To assess the effects of adding a long-acting muscarinic antagonist (LAMA) to combination long-acting beta2-agonists (LABA) and inhaled corticosteroids (ICS) in adults whose asthma is not well controlled by LABA/ICS.
We identified trials from the Cochrane Airways Review Group Specialised Register (CAGR) up to January 2016. We also searched ClinicalTrials.gov, the WHO trials portal, and reference lists of other reviews, and we contacted trial authors for additional information.
We included parallel randomised controlled trials (RCTs) of at least 12 weeks' duration. Studies met the inclusion criteria if they compared LAMA as an add-on to LABA/ICS versus LABA/ICS alone for adults with asthma. We included studies reported as full text, those published as abstract only, and unpublished data. Primary outcomes were exacerbations requiring oral corticosteroids (OCS), validated measures of asthma control, and serious adverse events (including mortality).
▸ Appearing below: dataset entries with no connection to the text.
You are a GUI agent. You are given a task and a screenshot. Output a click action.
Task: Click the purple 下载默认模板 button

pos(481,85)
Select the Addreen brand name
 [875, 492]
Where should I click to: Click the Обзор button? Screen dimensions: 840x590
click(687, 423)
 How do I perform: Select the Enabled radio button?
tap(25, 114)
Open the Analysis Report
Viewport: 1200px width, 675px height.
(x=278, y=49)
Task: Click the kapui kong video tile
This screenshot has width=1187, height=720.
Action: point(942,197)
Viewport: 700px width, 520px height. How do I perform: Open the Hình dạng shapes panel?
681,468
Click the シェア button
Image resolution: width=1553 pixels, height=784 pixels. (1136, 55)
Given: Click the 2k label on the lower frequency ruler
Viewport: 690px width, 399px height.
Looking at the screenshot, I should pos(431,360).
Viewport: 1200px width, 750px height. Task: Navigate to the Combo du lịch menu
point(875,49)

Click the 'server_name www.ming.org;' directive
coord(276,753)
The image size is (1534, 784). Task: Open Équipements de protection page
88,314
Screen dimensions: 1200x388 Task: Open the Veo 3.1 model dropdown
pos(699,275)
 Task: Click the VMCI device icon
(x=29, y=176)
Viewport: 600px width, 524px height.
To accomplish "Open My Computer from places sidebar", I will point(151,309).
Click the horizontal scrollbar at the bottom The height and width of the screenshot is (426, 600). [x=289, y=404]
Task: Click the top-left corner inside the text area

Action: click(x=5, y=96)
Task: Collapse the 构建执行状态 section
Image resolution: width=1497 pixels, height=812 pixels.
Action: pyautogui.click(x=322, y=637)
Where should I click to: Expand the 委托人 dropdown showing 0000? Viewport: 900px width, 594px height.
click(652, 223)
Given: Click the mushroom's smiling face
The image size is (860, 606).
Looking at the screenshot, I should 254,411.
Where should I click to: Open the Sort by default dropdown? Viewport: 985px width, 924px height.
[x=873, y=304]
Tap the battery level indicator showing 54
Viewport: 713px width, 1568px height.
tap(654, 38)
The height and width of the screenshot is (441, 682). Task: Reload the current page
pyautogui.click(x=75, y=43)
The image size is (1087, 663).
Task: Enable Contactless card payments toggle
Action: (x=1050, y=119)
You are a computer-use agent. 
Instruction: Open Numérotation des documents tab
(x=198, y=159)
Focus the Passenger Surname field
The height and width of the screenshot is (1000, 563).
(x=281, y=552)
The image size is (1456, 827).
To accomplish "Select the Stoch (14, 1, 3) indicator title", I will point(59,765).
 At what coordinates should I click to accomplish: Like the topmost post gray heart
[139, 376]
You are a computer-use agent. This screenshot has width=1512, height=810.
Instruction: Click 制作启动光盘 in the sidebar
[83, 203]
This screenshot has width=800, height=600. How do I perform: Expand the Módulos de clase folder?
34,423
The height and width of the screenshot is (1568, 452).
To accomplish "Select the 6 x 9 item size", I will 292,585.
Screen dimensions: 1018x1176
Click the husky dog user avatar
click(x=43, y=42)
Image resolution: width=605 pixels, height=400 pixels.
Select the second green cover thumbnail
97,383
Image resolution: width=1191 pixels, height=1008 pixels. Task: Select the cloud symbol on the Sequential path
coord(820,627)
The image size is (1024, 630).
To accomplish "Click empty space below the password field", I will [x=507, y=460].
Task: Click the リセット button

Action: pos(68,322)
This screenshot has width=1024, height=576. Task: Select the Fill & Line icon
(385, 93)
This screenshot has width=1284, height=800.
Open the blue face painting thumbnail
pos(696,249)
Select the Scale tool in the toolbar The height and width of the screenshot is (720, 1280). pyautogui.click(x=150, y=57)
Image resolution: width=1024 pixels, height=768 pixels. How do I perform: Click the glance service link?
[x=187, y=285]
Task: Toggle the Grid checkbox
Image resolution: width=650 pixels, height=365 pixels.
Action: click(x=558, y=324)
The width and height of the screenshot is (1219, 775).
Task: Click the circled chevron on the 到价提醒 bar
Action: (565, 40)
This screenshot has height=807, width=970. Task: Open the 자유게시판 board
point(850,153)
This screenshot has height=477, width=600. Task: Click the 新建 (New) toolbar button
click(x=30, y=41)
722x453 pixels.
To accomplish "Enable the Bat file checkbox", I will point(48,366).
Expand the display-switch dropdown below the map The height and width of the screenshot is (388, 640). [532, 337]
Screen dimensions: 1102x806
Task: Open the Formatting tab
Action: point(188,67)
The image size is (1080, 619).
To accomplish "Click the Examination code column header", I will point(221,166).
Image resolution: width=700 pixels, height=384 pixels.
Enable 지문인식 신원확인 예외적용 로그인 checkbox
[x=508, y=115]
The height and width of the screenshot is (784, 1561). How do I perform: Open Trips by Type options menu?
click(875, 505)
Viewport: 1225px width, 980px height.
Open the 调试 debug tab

Two review authors screened searches and independently extracted details on risk of bias and numerical data. We analysed dichotomous data as odds ratios (ORs) and continuous data as mean differences (MD) using a random-effects model. We rated all outcomes using GRADE.
We found four double-blind, double-dummy trials comparing LAMA to placebo, including 1197 people with asthma taking combination LABA/ICS. One of the trials was designed to study glycopyrronium bromide but was withdrawn prior to enrolment, and the other three all studied tiotropium bromide (mostly 5 µg once daily via Respimat) over 48 to 52 weeks. People in the trials had a mean forced expiratory volume in one second (FEV1) of 55% of their predicted value, indicating severe asthma.
People randomised to take tiotropium add-on had fewer exacerbations requiring oral corticosteroids than those continuing to take LABA/ICS alone, but the confidence intervals did not rule out no difference (OR 0.76, 95% CI 0.57 to 1.02; moderate quality evidence). Over 48 weeks, 328 out of 1000 people taking their usual LABA/ICS would have to take oral corticosteroids for an exacerbation compared with 271 if they took tiotropium as well (95% CI 218 to 333 per 1000). Analyses comparing the number of exacerbations per patient in each group (rate ratio) and the time until first exacerbation (hazard ratio) were in keeping with the main result. Quality of life, as measured by the Asthma Quality of Life Questionnaire (AQLQ) was no better for those taking tiotropium add-on than for those taking LABA/ICS alone when considered in light of the 0.5 minimal clinically important difference on the scale (MD 0.09, 95% CI − 0.03 to 0.20), and evidence for whether tiotropium increased or decreased serious adverse events in this population was inconsistent (OR 0.60, 95% CI 0.24 to 1.47; I2 = 76%).
Within the secondary outcomes, exacerbations requiring hospital admission were too rare to tell whether tiotropium was beneficial over LABA/ICS alone. There was high quality evidence showing benefits to lung function (trough FEV1 and forced vital capacity (FVC)) and potentially small benefits to asthma control. People taking tiotropium add-on were less likely to experience non-serious adverse events.